Elinor Mary Sweetman (c. 1860/1861 – 1922) was a Victorian era Irish poet and author who worked with both her sisters.

==Early life==
Sweetman was born in County Dublin to Michael James Sweetman (1829–1864), of Lamberton Park, Queen's County, JP, High Sheriff of Queen's County, and (Mary) Margaret, only child and heir of Michael Powell, of Fitzwilliam Square, Dublin. She had two brothers and three sisters. The Sweetman family were landed gentry of Longtown, County Kildare, and per family tradition were "long settled in Dublin" and "previously resident near Callan and Newtown, County Kilkenny", tracing their line back to the mid-1500s.

After her father's death, when she was a small child, the remaining family moved to Brussels in 1873 and she spent her summers in Switzerland. Her sisters, Agnes Sweetman and Mary Elizabeth Sweetman were also writers. With her sisters she began two family magazines: the Ivy Home Magazine’ and Ivy Home Library. Her poetry was used in several of her sisters' novels. She remained unmarried and was one of her mother's heirs after her death in 1912.

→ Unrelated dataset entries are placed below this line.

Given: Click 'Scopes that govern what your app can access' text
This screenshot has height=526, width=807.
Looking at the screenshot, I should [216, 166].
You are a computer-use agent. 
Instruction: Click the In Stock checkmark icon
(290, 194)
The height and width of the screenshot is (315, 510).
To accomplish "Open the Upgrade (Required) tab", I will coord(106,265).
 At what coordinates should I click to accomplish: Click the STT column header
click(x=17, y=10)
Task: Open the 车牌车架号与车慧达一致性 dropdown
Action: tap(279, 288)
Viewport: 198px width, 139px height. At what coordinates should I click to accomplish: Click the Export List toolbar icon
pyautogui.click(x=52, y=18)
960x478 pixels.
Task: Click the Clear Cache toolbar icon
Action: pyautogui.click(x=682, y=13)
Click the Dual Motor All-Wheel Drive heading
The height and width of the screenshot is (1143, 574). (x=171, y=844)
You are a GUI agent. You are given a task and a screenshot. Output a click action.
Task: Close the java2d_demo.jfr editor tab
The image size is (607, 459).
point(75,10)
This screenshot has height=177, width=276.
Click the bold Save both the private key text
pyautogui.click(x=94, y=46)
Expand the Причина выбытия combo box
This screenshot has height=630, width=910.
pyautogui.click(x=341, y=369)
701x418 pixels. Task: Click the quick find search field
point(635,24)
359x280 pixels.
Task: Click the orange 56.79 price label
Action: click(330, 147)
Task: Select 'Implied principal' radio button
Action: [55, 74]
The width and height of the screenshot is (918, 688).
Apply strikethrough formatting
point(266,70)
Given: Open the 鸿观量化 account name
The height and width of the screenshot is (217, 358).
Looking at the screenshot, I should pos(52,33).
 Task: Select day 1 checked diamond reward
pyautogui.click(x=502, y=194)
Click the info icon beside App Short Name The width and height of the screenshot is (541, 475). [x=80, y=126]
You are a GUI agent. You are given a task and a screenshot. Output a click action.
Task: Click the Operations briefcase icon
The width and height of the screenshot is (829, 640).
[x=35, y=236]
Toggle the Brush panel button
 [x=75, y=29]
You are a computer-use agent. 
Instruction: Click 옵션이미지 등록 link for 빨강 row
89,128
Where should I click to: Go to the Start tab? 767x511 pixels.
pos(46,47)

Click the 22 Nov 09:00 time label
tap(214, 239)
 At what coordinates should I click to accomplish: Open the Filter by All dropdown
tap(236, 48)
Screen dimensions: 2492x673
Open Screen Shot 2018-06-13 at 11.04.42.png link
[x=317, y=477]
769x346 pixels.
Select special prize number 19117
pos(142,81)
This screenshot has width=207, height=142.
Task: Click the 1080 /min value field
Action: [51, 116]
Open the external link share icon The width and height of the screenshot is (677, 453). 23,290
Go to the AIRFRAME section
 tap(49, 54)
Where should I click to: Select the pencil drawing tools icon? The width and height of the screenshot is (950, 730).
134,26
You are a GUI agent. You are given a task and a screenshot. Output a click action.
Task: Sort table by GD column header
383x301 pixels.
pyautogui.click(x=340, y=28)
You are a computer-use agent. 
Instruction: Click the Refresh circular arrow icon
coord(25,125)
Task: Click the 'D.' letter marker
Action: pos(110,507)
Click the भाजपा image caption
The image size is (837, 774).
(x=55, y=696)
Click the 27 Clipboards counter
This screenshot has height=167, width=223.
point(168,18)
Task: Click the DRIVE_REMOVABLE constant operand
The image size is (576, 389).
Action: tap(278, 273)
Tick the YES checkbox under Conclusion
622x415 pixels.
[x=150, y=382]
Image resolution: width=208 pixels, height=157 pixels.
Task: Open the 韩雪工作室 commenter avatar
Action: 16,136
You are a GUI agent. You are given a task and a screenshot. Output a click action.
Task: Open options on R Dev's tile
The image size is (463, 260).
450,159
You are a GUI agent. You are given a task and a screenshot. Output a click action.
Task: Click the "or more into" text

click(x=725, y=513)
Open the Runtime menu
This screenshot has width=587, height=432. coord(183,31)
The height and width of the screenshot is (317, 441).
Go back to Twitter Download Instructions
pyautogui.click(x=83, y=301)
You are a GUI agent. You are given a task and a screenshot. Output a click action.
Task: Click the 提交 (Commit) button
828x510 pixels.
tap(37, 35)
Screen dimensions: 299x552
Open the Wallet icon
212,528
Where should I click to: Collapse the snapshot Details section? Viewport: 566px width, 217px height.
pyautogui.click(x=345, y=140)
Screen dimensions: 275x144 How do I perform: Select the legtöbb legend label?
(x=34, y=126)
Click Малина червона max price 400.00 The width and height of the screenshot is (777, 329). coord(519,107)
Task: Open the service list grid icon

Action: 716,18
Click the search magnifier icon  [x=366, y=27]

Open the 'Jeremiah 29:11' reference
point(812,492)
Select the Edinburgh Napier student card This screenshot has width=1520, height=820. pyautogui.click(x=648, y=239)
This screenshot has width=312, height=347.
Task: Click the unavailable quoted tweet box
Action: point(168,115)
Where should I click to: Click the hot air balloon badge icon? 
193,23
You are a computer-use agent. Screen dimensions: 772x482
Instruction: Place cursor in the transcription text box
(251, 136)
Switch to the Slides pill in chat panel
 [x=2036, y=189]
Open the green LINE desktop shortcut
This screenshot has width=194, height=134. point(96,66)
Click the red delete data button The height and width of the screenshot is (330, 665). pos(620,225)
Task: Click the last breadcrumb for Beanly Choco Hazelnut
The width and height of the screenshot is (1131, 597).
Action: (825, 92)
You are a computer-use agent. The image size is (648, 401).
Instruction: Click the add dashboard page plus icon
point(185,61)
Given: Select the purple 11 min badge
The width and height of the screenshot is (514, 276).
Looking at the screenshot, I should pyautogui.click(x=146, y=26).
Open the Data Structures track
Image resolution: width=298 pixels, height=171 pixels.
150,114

Sweetman was a poet and writer published in magazines and periodicals as well as in collections of poetry and her own folios. Her work was often illustrated by well known artists including Arthur Wallis Mills and Elizabeth Gulland. Though she has largely been ignored as a writer she was critically celebrated at the time and is a clear example of the poetry of women at the time discussing religion and romance.

==Selected works==
- Carmina Mariana; an English anthology in verse in honour of or in relation to the Blessed Virgin Mary, Edited by Shipley, Orby, 1832-1916, ed; (1894)
- Footsteps of the Gods and other poema (1893)
- Pastorals and other poems (1899)
- The wild orchard (1911)
- Psalms, verse (1911)
- The Oxford Book Of Victorian Verse (1912)
- Alfred Perceval Graves (1972). "The Book of Irish Poetry, Edited with an Introd"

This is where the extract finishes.